An additional point to emphasize in this age of big
neuroscience data is that the editorial also expresses a cynicism against
science that generates results that it cannot fully seal into a tight-fitting
story. Describing a unique activation or connectivity pattern with a specific
paradigm or demonstrating differences between populations or even individuals,
while not always groundbreaking, usually advances our understanding of the
brain, and can lead to clinical insights or even advances in clinical practice.

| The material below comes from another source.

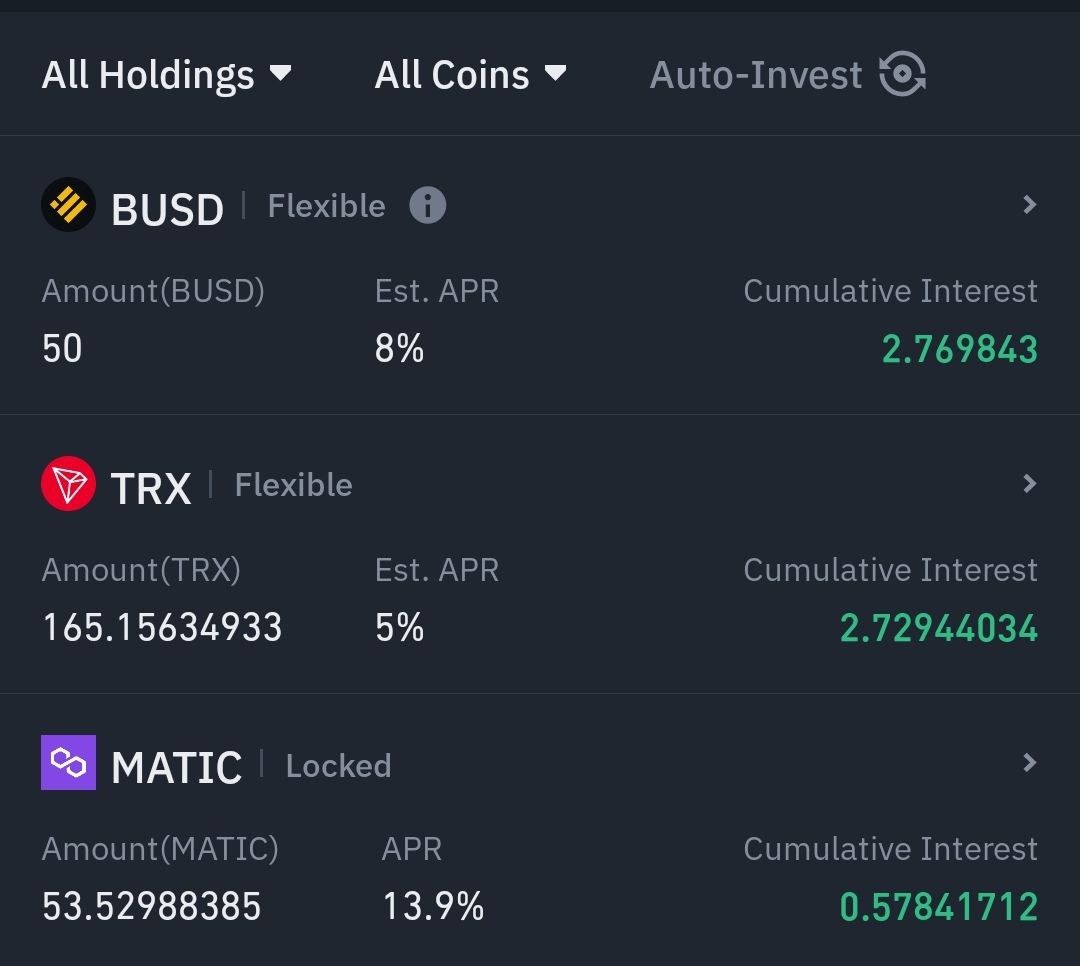
Task: Expand the All Coins dropdown
Action: coord(470,74)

Dr. Kullmann implies that the only legitimate use of fMRI in a study is in an
hypothesis driven study. This view dismisses out of hand the value of discovery
science, which casts a wide and effective net in gathering and making sense of
large amounts of data. Both hypothesis driven and discovery science have
importance and significance.
In summary, Dr. Kullmann argues that studies that compare
activity or connectivity maps, as many fMRI studies do have no place in Brain.
He claims that fMRI attracts too many talented researchers at the expense of
better science performed with other tools. He describes two aspects of fMRI:
the vascular origin of the signal and reporting on statistical measures, as
being fatal flaws of the technique. However, he states that there are very rare
exceptions – certain rare people are doing fMRI well.
We argue that location and timing of brain activity on the
scales that fMRI allows is informative and useful information for both
understanding the brain and clinical practice. One just has to take a more in
depth view of the literature and growth fMRI over the past 30 years to
appreciate the impact it has had. His cynicism that most fMRI users are
misguided appears to dismiss the flawed yet powerful process of peer review.
His specific criticisms of fMRI are incorrect as they bring up legitimate
challenges but completely fail to appreciate how the field has dealt – and
continues to effectively deal with them. These two criticisms also fail to acknowledge
that limits in interpreting the measurements are inherent to all other brain
assessment techniques – imaging or otherwise. Lastly, his highlighting of a
single researcher and study in this issue of Brain is myopic as he
appears to imply that these are the extreme exceptions – inferred from his
earlier statements – rather than simply examples of a high fraction of
outstanding fMRI papers. He mentions the value of hypothesis driven studies
without appreciating the vast literature of hypothesis driven fMRI studies nor
acknowledging the power of discovery science.
Functional MRI is a
tool and not a catalyst for categorically mediocre science. How it is used is
determined by the skill of the researcher. The literature is filled with
examples of how fMRI has been used with inspiring skill and insight to
penetrate fundamental questions of brain organization and reveal subtle,
meaningful, and actionable differences between clinical populations and
individuals. Functional MRI is advancing in sophistication at a very rapid
rate, allowing us to better ask fundamental questions about the brain, more
deeply interpret its data, as well as to advance its clinical utility. Any
argument that an entire modality should be categorically dismissed in any
manner is troubling and should in principle be strongly rebuffed.